Backend deployed serverlessly through AWS API Gateway and AWS Lambda, with three endpoints existing on a Heroku server.
https://4eo1w5jvy0.execute-api.us-east-1.amazonaws.com/default/summary_db_query
Returns the name and total confirmed cases for each country.
{
"country": string,
"totalConfirmed": number
}
https://4eo1w5jvy0.execute-api.us-east-1.amazonaws.com/default/summary_db_add
Pulls data from covid/summary API and inserts it into the AWS RDS PostgreSQL. Triggered once a day by a AWS CloudWatch rule.

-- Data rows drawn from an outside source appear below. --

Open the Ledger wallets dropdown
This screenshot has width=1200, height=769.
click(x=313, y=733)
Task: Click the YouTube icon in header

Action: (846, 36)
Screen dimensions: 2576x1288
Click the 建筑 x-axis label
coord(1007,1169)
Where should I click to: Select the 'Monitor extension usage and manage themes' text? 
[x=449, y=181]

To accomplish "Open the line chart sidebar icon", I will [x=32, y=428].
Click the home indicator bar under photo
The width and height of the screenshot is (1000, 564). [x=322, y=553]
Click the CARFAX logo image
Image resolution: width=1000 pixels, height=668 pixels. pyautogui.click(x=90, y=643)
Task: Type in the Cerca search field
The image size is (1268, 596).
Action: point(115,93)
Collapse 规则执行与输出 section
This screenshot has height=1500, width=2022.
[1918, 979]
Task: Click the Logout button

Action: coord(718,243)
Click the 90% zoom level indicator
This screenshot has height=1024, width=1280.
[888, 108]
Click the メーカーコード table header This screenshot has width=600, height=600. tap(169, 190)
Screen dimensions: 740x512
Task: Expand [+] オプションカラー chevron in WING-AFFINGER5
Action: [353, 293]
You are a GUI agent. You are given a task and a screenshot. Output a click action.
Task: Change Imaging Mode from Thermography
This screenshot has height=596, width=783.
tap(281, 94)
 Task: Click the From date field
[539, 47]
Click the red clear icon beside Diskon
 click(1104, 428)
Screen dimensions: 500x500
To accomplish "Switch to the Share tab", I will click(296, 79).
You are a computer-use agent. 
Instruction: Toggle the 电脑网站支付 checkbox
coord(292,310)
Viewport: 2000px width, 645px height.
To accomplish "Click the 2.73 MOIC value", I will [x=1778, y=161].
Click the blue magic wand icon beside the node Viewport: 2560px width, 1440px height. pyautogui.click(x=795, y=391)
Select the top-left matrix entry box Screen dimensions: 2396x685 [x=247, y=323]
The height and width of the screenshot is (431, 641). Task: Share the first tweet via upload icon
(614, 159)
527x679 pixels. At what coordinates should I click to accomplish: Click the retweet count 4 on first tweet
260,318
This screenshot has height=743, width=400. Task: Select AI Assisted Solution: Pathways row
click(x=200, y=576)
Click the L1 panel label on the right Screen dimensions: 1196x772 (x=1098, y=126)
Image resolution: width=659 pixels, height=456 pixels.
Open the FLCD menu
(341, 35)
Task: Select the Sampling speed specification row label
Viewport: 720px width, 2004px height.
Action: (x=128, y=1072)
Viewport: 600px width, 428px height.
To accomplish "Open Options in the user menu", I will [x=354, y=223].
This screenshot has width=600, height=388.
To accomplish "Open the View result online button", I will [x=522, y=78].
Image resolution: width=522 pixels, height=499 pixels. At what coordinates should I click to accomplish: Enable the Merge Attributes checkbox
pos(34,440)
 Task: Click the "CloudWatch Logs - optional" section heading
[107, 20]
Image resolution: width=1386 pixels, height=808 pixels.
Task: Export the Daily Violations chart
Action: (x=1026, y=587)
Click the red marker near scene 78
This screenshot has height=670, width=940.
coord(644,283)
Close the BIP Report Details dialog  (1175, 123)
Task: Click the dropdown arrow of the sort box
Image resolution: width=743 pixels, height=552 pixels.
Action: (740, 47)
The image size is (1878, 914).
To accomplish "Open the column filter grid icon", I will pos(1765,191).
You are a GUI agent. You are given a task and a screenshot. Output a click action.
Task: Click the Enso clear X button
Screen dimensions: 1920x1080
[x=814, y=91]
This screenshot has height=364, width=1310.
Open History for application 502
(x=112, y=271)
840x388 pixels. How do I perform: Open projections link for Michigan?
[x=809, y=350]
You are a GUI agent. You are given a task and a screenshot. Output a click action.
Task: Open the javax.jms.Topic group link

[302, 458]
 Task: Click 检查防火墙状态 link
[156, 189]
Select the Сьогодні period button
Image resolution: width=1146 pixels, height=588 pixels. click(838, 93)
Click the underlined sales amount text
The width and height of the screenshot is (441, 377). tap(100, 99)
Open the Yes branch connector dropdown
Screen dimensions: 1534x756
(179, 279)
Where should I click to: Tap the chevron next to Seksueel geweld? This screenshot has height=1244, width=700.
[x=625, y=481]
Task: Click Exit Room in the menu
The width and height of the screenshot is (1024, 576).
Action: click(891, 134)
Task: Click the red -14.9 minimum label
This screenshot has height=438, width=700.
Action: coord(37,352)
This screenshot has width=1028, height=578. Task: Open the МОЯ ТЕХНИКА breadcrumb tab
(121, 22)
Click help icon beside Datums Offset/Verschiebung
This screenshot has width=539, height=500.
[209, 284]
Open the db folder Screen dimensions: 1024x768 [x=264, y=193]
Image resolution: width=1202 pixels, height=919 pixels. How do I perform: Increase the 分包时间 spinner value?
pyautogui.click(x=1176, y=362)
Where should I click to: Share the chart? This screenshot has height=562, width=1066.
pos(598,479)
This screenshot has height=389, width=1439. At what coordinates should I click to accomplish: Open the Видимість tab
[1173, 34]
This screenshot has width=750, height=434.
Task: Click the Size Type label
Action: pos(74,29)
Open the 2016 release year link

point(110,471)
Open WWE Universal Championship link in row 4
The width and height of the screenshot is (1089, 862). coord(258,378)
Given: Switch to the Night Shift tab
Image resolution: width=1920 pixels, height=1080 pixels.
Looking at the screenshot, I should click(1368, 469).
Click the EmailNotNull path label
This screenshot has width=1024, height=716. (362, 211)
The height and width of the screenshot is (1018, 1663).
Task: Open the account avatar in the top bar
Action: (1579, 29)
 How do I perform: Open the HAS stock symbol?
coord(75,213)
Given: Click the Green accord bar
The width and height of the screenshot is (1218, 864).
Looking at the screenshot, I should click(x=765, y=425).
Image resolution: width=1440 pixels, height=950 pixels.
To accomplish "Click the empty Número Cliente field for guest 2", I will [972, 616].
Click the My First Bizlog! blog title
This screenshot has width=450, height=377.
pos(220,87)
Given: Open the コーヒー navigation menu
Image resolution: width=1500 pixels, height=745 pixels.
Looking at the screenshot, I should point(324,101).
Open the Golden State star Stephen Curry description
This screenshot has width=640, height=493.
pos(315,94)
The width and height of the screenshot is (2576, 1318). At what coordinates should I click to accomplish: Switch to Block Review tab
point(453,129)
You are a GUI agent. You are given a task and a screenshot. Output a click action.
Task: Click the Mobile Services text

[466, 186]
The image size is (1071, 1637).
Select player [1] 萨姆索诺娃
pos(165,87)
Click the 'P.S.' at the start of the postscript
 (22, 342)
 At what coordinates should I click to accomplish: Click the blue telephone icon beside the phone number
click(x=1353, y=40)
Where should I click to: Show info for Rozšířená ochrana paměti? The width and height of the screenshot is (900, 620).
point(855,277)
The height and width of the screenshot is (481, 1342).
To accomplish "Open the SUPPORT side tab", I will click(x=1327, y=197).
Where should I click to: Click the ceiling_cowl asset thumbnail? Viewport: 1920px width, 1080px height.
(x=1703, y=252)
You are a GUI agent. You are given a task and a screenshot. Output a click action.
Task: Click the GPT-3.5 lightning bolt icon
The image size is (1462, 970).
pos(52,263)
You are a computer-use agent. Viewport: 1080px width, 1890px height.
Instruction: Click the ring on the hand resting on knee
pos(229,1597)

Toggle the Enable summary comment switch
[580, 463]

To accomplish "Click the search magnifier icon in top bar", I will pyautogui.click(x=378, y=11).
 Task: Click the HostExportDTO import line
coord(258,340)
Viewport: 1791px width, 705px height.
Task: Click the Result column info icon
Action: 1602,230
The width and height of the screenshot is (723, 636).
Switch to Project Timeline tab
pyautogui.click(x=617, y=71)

https://4eo1w5jvy0.execute-api.us-east-1.amazonaws.com/default/covidall_db_query
Returns the country, date, and cumulative number of deaths from COVID-19.
{
"country": string,
"date": string ("yyyy/MM/dd"),
"deaths": number
}
https://4eo1w5jvy0.execute-api.us-east-1.amazonaws.com/default/airquality_query
Returns a set of all dates, the date and daily dean PM2.5 concentration for each day, and the date and number of cases for each day. Data is only used for dates shared between both the cases and air quality data.
{
"dates": string ("M/d/yyyy")[],
"airQuality": {
"x": string ("M/d/yyyy"),
"y": number
}[],
"cases": {
"x": string ("M/d/yyyy"),
"y": number
}[]
}
https://4eo1w5jvy0.execute-api.us-east-1.amazonaws.com/default/deforestation_function
Returns the country code, year, agricultural land in sq. km, electrical power consumption, GDP per capita growth, livestock production index, number of ores and metals exports, urban population, crop production index, food production index and forest area percentage for each country.
{
"Country Name": string,
"Country Code": string,
"Year": number,
"Agricultural land (sq. km)": number,
"Electric power consumption (kWh per capita)": number,
"GDP per capita growth (annual %)": number,
"Livestock production index (2004-2006 = 100)": number,
"Ores and metals exports (% of merchandise exports)": number,
"Urban population": number,
"Crop production index (2004-2006 = 100)": number,
"Food production index (2004-2006 = 100)": number,
"Forest area (% of land area)": number
}
https://4eo1w5jvy0.execute-api.us-east-1.amazonaws.com/default/globe_footprint
Returns the name, latitude, longitude, and carbon footprint of the city.
[
[city name, lat, lon, magnitude, city name, lat, lon, magnitude, city name, lat, lon, magnitude.. ]
]
https://4eo1w5jvy0.execute-api.us-east-1.amazonaws.com/default/migration_density
Returns the number of bird sightings for that species in 1970, 1975, 1981, 1985, 1990, 1998, 2004, 2011, and 2015.
{
"1970": number,
"1975": number,
"1981": number,
"1985": number,
"1990": number,
"1998": number,
"2004": number,
"2011": number,
"2015": number
}
In order to re-create the AWS Lambda functions correctly, the user must set up their own environment variables in each AWS Lambda function.
RDS_HOST = database url
RDS_USERNAME = username
RDS_USER_PWD = password
In addition, create a Dockerfile based on the Amazon Linux image to create the correct Python environment (we used 3.7). Refer to this article for help if need be.
https://ds-backend-planetdata.herokuapp.com/covid/uscounties/query
Returns the latitude, longitude, number of confirmed cases, and date for each day and a set of all dates.
{
"cases": {
"lat": number,
"lon": number,
"cases": number,
"date": string ("MM/dd/yy")
},
"dates": string ("MM/dd/yy")
}
In order for the Flask app to function correctly, the user must set up their own environment variables.
create a .env file that includes the following:
SQLALCHEMY_DATABASE_URI = 'postgresql+psycopg2://username:password@databaseurl'
TESTING=True
DEBUG=True
SQLALCHEMY_TRACK_MODIFICATIONS = False
SQLALCHEMY_ECHO=True
FLASK_APP=application.py
FLASK_ENV=development
You can quickly add a new table to the database and insert a large amount of data via Jupyter notebook in Colab.